Segment Start: DATASET EXCERPTS
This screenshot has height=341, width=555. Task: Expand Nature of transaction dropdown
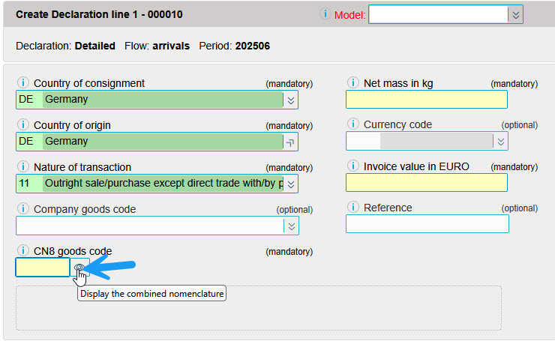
Segment End: DATASET EXCERPTS
Segment Start: DATASET EXCERPTS
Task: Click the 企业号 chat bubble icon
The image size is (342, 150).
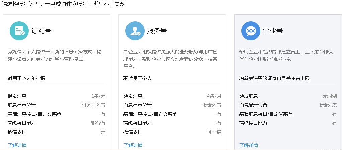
Segment End: DATASET EXCERPTS
Segment Start: DATASET EXCERPTS
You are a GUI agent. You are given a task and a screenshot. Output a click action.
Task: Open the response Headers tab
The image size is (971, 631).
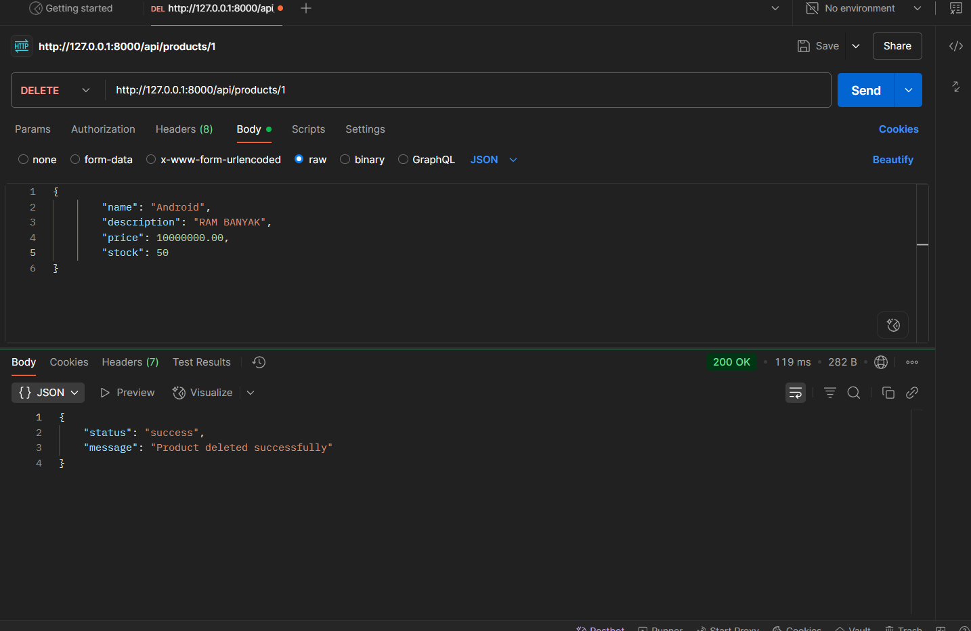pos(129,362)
Segment End: DATASET EXCERPTS
> **REQUIRED ACTION**: Find all the lines containing "screenshot" in the material, then copy them.

> **WRITTEN ANSWER**:
This screenshot has height=341, width=555. Task: Expand Nature of transaction dropdown
You are a GUI agent. You are given a task and a screenshot. Output a click action.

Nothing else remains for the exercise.